Deborah Rabinowitz Ericson ’71

My Experience: Deborah Rabinowitz Ericson ’71

I am writing because I am intrigued by The Grinnell Magazine’s call for stories about the unique perspectives of Jewish students  the Grinnell Experience. I am a secular Jew who graduated from Grinnell in 1971. I was born in New York City and lived there until I was 12. My Jewish identity was then something I took for granted as so many other Jews lived there. After this period, my family moved to a town west of Chicago where people were churchgoers and there were only a handful of Jewish families. My Jewish identity became problematic because I did not go to church like everyone else; it was not something I cared to talk about.

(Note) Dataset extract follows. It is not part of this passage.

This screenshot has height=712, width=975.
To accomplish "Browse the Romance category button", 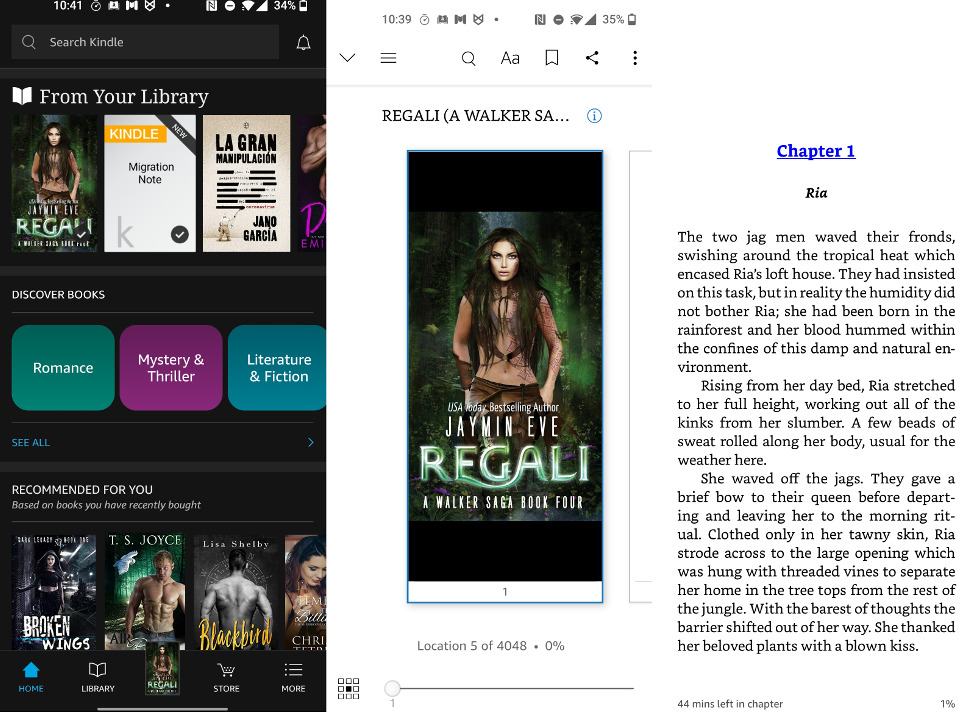I will click(62, 368).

When it was time to apply to college, my Jewish identity had nothing to do with my choice, Grinnell College. Thinking back, there was very little that was Jewish at Grinnell: I was able to take a literature course on writers from the South but no course on Jewish writers, courses in French but no course in Yiddish. There was no Jewish club or Jewish worship on campus. There were, however, numerous Jewish students, imported from New York or California. Some of these became my friends, while others were campus stars, well-known names because of their particular personalities and interests. The lack of Jewish culture at Grinnell never bothered me, as I was used to living in a non-Jewish community and wasn’t looking for Jewish culture at school.

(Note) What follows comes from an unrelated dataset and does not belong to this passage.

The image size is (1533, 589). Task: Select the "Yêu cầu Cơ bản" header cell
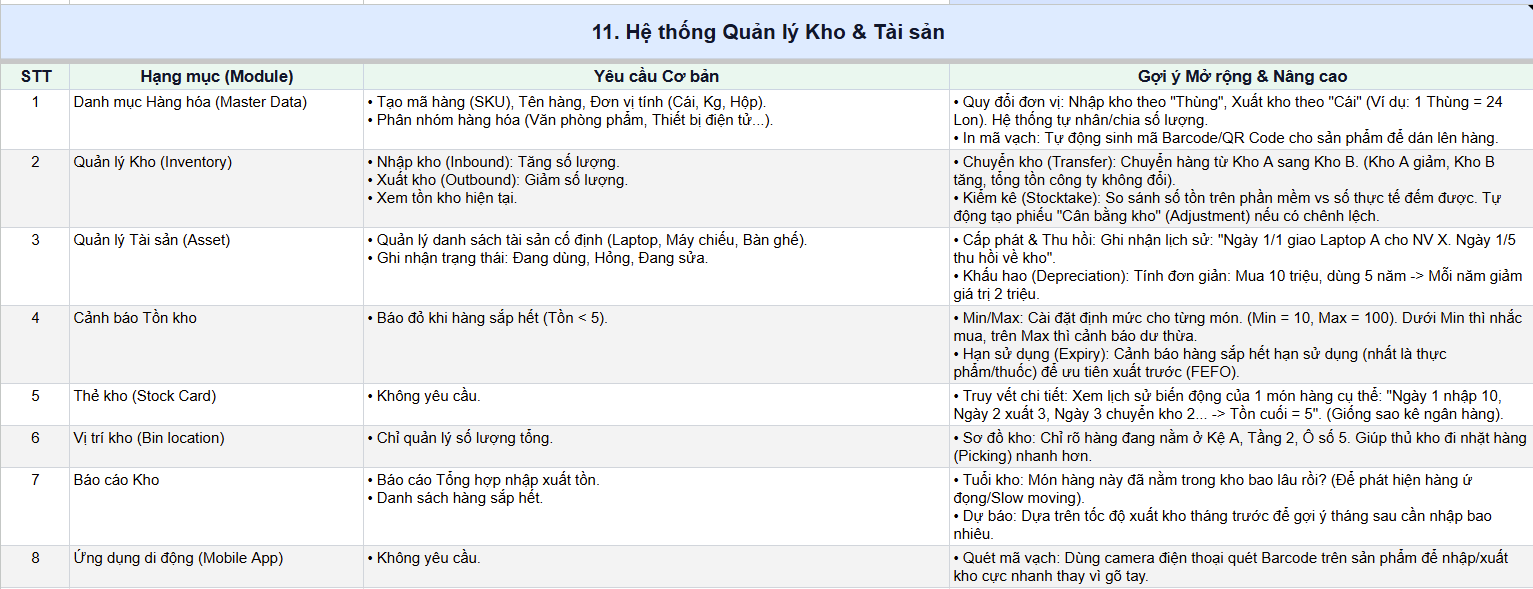coord(656,76)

I do remember two experiences at Grinnell that were related to an interest in my Jewish identity. The first is a rather dim recollection of participation in a Jewish holiday at a synagogue in an Iowa city: I don’t recall exactly where. A group of Jewish students took a bus there in the evening. It must have been a conservative synagogue, as I remember sitting upstairs with women in a cramped space and that there was a lovely yellow glow from ornate lights on the ceiling. I didn’t know any of the people I went with, and the event didn’t feel meaningful: this was the only time I participated in Jewish services there.

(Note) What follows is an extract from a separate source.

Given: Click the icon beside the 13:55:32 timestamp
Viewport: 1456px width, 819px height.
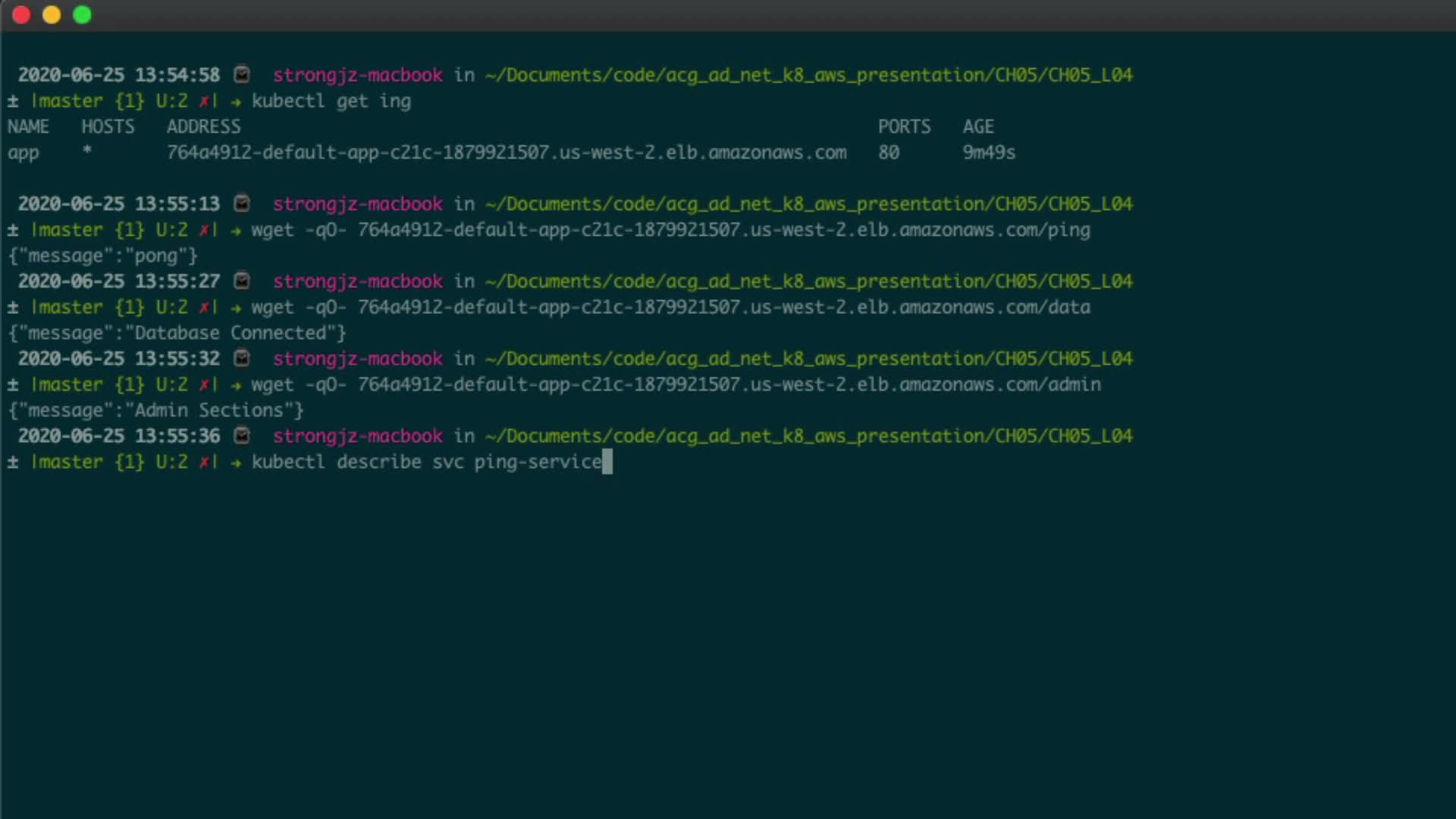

The other Jewish experience occurred in my senior year at Grinnell when I applied for a culture stipend. The previous year I studied in Tours, France, as part of my French major. During the summer I visited Scandinavia, since I knew nothing about those countries. I also visited a cousin from Chicago who was just beginning her life in Israel. There I met Sephardic Jews and read a book about their second-class status in Israel. This topic introduced me to another Jewish identity, and I was disturbed that Jews mistreated other Jews, something that I knew nothing about. I chose to apply for Grinnell’s culture stipend with a project on Israel’s Sephardic Jews. Unfortunately, I formulated my application too naively. Instead of writing neutrally that I wanted to study the Sephardic Jews by doing fieldwork, I said that I hoped to do something to improve their social status. I came close to getting the stipend, and was interviewed by the committee, one of which was a Jewish political science professor. He seemed mostly uncomfortable having to discuss my application. The winner of the stipend was one of the Jewish campus stars who had a project on comic strips, a topic less provocative than mine.

Although I didn’t receive that stipend, I was later able to do fieldwork in a Jewish community, not in Israel, but in Stockholm. Instead of going to Israel on a stipend, I went back to Sweden to study for a year on an exchange program. My stay has been much longer, and I’m still here in Uppsala, Sweden. After a couple of years in Sweden, I decided to continue university studies: I completed the equivalent of a major in social anthropology at Stockholm University with a fieldwork study on Jewish identity in Stockholm. Using that, I was accepted to the Ph.D. program where I replaced Jewish identity with Swedish artists, and I wrote my thesis, “In the Stockholm Art World.” After that I worked at the department of social anthropology for many years doing research, teaching, and working as dean of undergraduate studies. I am now retired. I wonder if I would be living in Israel and working in other ways if I had received that culture stipend at Grinnell. That project was, in any case, the fi rst impulse for my career as a social anthropologist.

By the way, Uppsala has a very small Jewish community, so my Jewish identity is as low-key as ever. Maybe that’s why I responded to Grinnell Magazine’s call for Jewish stories.